Check each line of the entries. Copy the ones that contain the string "count".

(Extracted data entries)
* * *
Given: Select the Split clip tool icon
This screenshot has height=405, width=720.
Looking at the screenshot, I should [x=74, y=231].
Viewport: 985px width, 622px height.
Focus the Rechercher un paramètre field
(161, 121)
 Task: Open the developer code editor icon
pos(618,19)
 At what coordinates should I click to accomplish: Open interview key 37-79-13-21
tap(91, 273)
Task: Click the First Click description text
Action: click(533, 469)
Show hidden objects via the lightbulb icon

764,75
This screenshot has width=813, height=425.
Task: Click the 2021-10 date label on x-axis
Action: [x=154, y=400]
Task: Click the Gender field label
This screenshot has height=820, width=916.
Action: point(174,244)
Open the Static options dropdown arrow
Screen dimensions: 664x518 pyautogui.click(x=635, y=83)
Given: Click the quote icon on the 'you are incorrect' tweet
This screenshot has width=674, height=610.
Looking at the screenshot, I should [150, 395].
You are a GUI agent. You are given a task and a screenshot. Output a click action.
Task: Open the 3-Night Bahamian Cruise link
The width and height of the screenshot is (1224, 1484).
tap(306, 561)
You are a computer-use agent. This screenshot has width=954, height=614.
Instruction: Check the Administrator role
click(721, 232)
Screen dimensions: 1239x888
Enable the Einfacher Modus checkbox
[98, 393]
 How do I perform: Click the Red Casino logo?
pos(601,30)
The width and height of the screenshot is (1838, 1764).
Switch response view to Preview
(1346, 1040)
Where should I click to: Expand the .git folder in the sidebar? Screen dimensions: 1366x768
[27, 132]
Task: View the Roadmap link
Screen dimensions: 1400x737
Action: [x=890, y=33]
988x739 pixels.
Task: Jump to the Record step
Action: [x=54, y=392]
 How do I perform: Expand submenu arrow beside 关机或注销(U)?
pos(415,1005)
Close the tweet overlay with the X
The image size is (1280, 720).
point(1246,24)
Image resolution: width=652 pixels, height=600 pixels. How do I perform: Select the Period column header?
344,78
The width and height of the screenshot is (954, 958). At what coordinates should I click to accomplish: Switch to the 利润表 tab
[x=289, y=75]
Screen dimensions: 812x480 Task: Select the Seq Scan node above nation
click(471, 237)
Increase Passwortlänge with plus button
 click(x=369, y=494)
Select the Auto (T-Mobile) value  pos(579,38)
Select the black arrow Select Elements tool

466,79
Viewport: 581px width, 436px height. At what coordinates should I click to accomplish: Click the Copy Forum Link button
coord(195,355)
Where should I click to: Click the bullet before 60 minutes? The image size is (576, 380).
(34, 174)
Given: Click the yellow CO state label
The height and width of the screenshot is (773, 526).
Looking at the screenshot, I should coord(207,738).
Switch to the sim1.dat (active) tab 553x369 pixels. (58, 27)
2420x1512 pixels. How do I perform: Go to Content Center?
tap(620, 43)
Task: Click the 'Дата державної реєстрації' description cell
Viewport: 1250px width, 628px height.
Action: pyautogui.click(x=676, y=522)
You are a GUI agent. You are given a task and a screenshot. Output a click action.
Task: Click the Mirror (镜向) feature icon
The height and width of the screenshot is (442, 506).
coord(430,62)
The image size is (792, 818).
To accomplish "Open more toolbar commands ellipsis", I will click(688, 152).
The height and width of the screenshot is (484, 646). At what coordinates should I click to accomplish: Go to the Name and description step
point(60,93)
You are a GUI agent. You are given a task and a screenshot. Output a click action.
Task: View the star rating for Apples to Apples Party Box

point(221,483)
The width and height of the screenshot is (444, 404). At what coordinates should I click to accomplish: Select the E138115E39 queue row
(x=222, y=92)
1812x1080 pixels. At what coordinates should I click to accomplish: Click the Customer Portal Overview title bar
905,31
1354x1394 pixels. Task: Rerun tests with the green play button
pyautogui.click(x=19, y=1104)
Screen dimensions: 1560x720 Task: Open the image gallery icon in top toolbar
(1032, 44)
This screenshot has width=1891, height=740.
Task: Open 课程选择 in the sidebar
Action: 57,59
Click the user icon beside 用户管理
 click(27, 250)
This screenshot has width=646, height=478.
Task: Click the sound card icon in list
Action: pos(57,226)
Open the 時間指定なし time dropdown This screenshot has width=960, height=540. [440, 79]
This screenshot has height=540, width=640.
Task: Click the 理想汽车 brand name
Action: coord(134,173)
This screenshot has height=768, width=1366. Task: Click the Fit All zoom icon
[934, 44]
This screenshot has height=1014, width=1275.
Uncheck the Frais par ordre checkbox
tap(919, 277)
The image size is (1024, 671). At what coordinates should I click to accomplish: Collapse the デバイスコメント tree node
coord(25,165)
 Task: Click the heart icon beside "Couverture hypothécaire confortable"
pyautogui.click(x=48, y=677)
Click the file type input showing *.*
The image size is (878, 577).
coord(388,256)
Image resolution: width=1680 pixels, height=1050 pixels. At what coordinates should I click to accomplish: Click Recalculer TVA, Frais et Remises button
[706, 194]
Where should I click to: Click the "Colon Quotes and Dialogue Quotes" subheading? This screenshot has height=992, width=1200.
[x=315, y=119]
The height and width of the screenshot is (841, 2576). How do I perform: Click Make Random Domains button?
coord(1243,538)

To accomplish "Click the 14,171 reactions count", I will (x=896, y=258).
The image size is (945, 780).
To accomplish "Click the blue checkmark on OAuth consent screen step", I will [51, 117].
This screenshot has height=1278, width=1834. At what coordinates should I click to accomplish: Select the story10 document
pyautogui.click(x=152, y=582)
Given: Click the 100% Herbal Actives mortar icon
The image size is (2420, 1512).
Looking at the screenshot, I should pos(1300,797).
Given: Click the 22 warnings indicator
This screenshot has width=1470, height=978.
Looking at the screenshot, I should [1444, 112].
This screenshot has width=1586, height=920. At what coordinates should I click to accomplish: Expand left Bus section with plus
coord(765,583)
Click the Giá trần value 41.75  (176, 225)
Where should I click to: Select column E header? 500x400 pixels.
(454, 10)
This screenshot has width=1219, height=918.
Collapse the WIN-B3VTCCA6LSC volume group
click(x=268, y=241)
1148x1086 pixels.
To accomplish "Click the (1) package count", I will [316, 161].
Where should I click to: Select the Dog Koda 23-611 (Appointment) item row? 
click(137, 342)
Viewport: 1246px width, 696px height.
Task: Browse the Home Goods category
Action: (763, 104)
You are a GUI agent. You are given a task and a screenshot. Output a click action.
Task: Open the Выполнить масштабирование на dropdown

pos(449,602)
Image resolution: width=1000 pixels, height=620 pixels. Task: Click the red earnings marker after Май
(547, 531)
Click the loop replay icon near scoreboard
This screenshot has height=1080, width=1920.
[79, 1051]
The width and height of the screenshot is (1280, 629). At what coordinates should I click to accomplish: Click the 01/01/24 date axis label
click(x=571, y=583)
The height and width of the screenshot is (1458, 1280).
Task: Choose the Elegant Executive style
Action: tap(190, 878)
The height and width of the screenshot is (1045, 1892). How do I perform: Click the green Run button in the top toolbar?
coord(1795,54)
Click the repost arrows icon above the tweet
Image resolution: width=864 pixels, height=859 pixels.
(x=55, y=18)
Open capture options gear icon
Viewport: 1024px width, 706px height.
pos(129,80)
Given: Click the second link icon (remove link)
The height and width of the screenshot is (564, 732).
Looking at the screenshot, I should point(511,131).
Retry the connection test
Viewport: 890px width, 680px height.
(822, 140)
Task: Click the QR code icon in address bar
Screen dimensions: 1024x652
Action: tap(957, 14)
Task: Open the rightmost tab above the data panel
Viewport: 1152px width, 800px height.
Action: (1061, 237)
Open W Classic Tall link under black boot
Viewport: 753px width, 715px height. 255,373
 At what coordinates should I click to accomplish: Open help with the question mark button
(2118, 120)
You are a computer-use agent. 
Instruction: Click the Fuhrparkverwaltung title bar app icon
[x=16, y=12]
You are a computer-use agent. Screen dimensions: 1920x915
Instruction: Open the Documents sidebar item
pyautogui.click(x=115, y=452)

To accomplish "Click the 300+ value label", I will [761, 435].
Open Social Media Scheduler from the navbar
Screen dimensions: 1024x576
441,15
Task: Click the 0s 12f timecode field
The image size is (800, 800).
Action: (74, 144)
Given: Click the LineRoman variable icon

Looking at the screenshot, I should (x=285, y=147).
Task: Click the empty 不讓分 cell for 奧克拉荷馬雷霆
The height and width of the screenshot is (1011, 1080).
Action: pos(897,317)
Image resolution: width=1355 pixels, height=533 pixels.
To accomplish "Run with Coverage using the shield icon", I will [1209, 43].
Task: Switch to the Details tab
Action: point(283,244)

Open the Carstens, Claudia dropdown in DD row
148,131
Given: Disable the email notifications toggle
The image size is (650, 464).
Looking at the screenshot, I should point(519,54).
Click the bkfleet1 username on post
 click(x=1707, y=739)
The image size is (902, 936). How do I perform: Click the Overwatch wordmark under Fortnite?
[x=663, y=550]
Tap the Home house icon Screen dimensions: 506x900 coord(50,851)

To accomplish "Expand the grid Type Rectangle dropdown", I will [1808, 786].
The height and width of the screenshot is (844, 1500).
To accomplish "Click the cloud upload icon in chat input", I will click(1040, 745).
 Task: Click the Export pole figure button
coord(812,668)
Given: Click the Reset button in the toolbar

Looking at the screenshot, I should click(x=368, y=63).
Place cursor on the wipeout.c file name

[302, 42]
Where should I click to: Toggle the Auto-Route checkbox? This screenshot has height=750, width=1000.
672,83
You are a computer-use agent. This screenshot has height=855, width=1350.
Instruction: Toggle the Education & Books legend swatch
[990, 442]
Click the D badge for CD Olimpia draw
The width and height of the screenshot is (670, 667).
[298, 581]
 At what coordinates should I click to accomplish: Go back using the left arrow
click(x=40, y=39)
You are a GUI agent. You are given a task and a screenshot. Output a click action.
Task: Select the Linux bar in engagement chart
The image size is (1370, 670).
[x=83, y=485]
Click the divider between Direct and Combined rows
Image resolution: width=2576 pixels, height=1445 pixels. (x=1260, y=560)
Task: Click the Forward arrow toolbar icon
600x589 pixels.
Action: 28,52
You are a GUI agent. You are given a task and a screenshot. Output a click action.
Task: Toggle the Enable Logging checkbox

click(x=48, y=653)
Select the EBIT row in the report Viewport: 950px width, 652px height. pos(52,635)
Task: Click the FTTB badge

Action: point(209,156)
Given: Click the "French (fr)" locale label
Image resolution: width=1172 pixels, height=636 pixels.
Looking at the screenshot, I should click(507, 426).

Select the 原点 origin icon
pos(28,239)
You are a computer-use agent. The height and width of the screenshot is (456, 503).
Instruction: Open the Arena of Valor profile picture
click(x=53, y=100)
* * *
→ EXPECTED ANSWER
To accomplish "Click the 14,171 reactions count", I will (x=896, y=258).
To accomplish "Click the (1) package count", I will [316, 161].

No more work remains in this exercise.